It wasn’t aimed at the Tampa Bay Lightning directly or deliberately, it was aimed at the fact #50 was notched against them. That’s about all I take from the where, when and why of Alex Ovechkin’s goal celebration Thursday night at Times Palace.

That also being said, is there a place for this in the NHL? Or is it too over the top? While the National Football League levies fines for players doing elaborate touchdown celebrations, it doesn’t stop players from finding new ways to either celebrate elaborately or over-do celebrations of even simple tackles.

It’s normal for the NHL to see controlled, and emotional goal celebrations — the boards-bump, the fist punch, the group celebration — and it’s the subtlety that makes it special. It can almost be termed as humble. It doesn’t mean you aren’t enthused, it doesn’t mean a milestone hasn’t been reached as the red light goes off.

“Teeth and equipment can be replaced. Goals last forever,” is a great saying that keeps coming to mind over this. It’s not what comes after that should be on display, it’s the actual event itself that everyone needs to focus on – because that’s where the magic lies.

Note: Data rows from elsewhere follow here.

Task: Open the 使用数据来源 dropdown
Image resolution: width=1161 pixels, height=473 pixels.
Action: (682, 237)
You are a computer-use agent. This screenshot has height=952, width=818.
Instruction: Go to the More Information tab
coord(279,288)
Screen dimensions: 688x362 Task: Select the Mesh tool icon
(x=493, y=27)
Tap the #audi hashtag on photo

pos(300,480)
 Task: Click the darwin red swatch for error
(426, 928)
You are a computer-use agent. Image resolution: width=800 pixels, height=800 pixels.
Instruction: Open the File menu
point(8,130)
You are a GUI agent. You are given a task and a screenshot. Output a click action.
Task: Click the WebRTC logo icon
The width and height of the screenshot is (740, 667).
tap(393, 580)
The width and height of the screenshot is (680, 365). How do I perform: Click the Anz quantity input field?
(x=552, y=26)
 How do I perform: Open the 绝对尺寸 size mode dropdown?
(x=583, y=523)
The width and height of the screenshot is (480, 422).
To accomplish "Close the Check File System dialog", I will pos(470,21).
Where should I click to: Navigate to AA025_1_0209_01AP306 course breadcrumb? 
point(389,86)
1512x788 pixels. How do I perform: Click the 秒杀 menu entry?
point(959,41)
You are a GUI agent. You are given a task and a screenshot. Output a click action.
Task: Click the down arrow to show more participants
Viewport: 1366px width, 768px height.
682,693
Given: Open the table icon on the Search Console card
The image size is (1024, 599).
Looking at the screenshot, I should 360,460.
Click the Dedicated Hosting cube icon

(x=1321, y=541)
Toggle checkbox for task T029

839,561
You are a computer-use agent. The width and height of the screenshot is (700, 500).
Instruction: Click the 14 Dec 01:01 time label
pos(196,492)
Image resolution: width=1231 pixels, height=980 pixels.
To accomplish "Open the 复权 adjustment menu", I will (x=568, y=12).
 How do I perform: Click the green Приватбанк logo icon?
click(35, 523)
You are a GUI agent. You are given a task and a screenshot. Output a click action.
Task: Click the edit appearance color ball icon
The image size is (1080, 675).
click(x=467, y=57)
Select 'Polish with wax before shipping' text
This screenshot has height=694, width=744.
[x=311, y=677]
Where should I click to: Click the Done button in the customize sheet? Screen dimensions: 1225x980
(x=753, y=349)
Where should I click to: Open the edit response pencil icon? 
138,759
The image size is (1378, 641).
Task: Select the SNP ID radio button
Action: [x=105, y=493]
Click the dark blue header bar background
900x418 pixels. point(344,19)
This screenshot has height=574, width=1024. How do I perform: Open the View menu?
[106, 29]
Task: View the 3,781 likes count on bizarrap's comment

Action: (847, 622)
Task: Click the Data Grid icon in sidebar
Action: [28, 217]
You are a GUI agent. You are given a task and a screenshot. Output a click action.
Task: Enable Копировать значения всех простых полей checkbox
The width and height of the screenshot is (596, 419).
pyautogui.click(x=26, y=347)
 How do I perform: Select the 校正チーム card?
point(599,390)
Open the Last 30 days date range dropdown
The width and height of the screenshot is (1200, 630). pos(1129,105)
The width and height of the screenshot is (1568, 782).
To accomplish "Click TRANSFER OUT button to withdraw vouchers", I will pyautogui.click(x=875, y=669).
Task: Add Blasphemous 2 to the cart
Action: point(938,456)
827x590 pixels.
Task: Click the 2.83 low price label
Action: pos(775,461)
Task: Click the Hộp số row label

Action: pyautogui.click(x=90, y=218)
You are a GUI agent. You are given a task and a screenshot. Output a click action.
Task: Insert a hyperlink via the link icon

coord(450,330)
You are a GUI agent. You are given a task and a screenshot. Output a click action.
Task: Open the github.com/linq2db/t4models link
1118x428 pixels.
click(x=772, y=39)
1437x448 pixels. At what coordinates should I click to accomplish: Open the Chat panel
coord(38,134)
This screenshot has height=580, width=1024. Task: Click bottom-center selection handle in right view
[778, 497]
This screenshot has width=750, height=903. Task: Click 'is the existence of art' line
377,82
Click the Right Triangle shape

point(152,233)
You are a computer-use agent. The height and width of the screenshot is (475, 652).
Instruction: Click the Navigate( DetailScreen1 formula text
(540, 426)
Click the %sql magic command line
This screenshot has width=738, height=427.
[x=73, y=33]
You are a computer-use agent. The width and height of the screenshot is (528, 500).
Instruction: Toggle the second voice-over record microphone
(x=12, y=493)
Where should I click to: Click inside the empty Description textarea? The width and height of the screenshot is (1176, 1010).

And that’s the truth about the major feats of every sport. You don’t need to do an elaborate dance after a sack or a touchdown in the NFL. You don’t need to arrogantly carry your bat as you slowly walk down the first base line admiring your home run in baseball as you go. Nor do you need to talk trash to the camera after an elaborate dunk during an NBA game in order to hype the spectacle for viewers at home.

What you do need to do is realize that a personal milestone means absolutely nil while there is still stuff to be accomplished for the team. Like winning the game.

But of course, ability and accomplishments breeds arrogance… That will always be a fact about sports… And of course, that’s still on display from Alex Ovechkin. He’s looking forward to the backlash. In regards to the likelihood he gets called out on Saturday by Canadian hockey legend and TV personality Don Cherry, Alex is quoted in the Tampa Tribune :

“Oh yeah, he’s going to be ticked off for sure. I love it,” Ovechkin said. “I can’t wait till he says something about me. Old coaches, old system, you know?”

Ability breeds arrogance, and Alex will keep being Alex. This isn’t the first time he has been the center of attention for something he has done on ice that was put into question, and it won’t be the last. That’s Alex.

But he doesn’t need to showboat in order to get the league to realize he’s accomplished something on ice.